You have to think a lot more when riding in trees, you are constantly choosing re assessing your line. This differs from an open slope where you can just follow the fall line making turns.


----------



## earl_je (Oct 20, 2009)

Just be carefull with tree wells, other than that, what everyone else said already.


----------



## Mr. Polonia (Apr 5, 2009)

well its also smart to have a shorter board for faster and better turning


----------



## Mysticfalcon (Nov 27, 2007)

Mr. Polonia said:


> well its also smart to have a shorter board for faster and better turning


That is very oriented to how you ride the trees. I ride a 162 or 166 in the trees for the float and the extra edge.
Short is nice for the quick turning but I find that the extra edge and extra float is more helpful once speed starts picking up.


----------



## Mr. Polonia (Apr 5, 2009)

shit i would kill myself on a 166 in the trees.


----------



## Mysticfalcon (Nov 27, 2007)

There are days when riding a shorter board in the trees would kill me.

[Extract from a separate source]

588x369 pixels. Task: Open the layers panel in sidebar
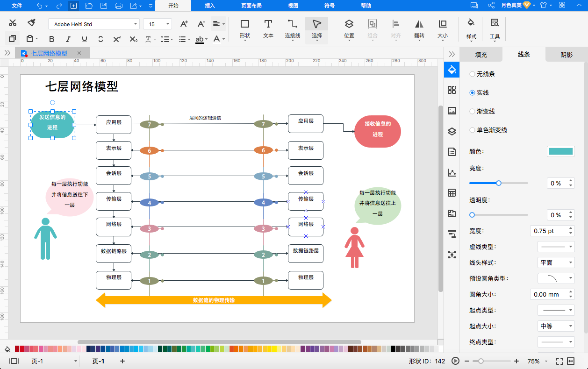tap(452, 131)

I need a lot of edge for those emergency braking manuvers.


----------



## david_z (Dec 14, 2009)

dannyd said:


> It seems you have to go fast because there is no room to carve you kinda of blast through? While trying to dodge trees and go over massive rocks and cliffs. I know regular carving down groomers its bad to swing your back foot around when turning but it seems like in order to carve at all in the deep snow you have to kinda whip the whole board around, is this right?


I ride a 163 through the occasional glade... it's a good time to get away from corduroy & parks. You're on to something here, because a snowboard is not a boat, and the tail of the board is not a rudder for that un-boat. You should never "swing your back foot around" when making turns. 

Someone else mentioned a more proper technique similar to the skiers hop-turns. That's what I do when there's not room to maneuver, and with 163cm that's much of the time. If you get good at that technique (shifting weight + breaking quickly + "hopping"), you'll find you can take a snowboard through a mogul field (talk about a leg workout!).


----------



## david_z (Dec 14, 2009)

earl_je said:


> Just be carefull with tree wells, other than that, what everyone else said already.


that's twice now that I've tried to squash the bug that is your avatar. +1 to you.


----------



## slanteye (Dec 26, 2008)

hey hate to hijack but I just started my 3rd season and would really like to ride somewhere with some trees, is jay peak the closest mountain to nyc with glades?


----------



## earl_je (Oct 20, 2009)

david_z said:


> that's twice now that I've tried to squash the bug that is your avatar. +1 to you.


yeah, you instinctively squish the monitor screen!:laugh: saw my wife doing that once when I was browsing and she needed the computer, pretty hilarious :thumbsup:


----------



## Slinky (Nov 11, 2009)

what are Glades? are those the things you plug in for the nice aroma?


----------



## mr_____awesome (Jan 9, 2013)

Slinky said:


> what are Glades? are those the things you plug in for the nice aroma?


LOL, yep the air fresheners, haha


----------